TASK DETAILS: In the records below, find the line holding "Instruction: Click the help" and the line holding "Task: Open the 桑德兰 team name link". Set down both, with every line between them, exactly.

Stored items

========

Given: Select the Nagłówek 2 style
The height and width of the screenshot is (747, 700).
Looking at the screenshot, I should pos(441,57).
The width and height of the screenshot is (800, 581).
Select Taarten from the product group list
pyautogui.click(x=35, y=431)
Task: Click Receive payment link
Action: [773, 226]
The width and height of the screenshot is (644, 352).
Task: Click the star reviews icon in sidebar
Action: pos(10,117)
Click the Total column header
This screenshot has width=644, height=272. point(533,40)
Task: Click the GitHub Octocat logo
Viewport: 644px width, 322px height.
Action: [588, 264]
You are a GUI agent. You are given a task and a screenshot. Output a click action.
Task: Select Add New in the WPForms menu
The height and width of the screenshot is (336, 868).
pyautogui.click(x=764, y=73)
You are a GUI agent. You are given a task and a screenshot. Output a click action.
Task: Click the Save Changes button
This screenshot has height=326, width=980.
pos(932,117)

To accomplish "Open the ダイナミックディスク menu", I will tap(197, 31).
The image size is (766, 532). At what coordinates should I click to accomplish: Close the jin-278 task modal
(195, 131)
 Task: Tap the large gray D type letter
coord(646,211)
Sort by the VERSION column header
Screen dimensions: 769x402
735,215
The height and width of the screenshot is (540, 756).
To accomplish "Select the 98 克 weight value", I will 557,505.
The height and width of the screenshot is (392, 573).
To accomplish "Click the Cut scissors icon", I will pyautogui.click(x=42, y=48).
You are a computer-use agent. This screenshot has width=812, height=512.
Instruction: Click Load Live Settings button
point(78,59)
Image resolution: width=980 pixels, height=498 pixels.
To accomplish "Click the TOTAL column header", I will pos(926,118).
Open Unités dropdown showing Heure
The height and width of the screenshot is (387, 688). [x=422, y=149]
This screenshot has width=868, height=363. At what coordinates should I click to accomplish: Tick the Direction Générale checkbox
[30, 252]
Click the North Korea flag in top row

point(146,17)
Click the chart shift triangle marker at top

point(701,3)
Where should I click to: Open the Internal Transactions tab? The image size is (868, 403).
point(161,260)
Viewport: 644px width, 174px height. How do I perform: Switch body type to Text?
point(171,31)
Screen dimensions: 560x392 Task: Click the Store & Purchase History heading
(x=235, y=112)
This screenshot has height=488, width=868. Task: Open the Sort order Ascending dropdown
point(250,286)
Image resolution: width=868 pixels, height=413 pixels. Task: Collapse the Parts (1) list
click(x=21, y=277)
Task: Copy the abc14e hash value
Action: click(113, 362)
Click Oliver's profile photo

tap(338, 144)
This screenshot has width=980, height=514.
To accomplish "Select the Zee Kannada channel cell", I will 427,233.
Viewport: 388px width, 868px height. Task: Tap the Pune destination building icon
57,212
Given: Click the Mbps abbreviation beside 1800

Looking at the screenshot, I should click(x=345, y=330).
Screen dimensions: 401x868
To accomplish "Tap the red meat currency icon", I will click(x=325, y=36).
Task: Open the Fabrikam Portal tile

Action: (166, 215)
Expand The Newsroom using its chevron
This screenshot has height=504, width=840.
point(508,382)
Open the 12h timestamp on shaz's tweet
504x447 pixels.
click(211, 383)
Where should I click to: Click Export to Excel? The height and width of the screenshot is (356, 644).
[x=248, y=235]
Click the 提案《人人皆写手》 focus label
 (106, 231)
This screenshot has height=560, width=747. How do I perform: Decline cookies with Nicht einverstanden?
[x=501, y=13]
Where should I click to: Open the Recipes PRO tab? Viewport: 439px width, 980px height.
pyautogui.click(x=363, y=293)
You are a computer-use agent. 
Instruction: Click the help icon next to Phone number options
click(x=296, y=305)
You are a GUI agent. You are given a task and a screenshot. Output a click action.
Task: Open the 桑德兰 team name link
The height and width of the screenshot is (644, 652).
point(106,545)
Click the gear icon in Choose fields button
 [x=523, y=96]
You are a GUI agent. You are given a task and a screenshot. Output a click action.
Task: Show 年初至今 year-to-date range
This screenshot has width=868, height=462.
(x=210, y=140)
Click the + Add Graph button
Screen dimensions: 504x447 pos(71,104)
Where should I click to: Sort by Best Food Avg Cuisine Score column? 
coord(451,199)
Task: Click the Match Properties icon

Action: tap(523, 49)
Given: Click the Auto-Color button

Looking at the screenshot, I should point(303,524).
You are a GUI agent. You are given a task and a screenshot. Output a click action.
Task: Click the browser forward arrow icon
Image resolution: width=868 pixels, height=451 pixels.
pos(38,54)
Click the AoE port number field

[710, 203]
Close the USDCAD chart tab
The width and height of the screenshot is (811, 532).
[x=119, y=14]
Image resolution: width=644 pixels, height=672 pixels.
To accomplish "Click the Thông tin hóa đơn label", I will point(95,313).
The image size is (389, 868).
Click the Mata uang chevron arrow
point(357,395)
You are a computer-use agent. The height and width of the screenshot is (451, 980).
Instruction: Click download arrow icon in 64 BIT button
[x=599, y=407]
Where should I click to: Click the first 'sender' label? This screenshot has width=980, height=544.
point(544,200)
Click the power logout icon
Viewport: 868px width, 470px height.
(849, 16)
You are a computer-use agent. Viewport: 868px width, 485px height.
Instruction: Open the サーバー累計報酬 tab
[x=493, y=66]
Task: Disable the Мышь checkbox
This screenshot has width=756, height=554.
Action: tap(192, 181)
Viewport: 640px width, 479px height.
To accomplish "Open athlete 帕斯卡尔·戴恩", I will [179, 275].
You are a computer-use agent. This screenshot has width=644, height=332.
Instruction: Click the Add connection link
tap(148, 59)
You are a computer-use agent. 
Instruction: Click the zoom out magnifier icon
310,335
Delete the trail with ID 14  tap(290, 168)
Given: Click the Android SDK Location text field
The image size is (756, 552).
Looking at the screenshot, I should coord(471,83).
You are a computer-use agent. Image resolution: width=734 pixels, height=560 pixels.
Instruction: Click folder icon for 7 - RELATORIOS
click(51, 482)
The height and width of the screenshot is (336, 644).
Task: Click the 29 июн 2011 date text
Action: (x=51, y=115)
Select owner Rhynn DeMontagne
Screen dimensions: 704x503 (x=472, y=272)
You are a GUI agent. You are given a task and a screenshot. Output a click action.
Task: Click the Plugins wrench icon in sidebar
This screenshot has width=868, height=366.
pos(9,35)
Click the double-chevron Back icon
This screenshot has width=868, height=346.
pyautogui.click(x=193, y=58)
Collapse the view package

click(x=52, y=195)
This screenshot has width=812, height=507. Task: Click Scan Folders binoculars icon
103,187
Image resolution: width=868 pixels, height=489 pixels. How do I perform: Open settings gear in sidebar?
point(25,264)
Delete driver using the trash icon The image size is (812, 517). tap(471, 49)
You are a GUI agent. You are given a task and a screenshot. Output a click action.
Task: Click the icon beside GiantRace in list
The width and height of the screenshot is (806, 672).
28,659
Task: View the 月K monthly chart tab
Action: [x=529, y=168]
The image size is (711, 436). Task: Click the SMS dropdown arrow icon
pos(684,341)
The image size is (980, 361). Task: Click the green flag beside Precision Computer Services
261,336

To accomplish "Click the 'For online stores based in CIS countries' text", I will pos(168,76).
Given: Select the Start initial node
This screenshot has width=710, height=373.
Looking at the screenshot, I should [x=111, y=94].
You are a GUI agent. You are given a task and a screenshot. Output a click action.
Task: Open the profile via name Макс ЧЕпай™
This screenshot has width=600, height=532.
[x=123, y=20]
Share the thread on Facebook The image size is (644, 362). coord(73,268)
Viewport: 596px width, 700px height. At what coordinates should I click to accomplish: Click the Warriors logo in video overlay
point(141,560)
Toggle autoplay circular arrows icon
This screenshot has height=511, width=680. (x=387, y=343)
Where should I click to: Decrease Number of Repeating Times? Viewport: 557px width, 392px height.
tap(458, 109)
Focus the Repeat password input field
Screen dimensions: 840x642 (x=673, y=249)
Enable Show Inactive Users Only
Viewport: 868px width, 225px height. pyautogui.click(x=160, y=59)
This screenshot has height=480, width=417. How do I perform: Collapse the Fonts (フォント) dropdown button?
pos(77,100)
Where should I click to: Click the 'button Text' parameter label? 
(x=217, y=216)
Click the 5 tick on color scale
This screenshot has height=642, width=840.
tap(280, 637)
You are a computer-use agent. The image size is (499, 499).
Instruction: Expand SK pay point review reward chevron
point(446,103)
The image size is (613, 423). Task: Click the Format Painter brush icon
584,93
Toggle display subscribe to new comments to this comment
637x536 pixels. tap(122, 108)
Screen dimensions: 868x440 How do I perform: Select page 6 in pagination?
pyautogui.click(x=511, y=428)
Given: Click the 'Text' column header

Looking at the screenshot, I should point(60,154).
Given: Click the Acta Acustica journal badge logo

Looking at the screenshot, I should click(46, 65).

========

EXERCISE RESULT:
Instruction: Click the help icon next to Phone number options
click(x=296, y=305)
You are a GUI agent. You are given a task and a screenshot. Output a click action.
Task: Open the 桑德兰 team name link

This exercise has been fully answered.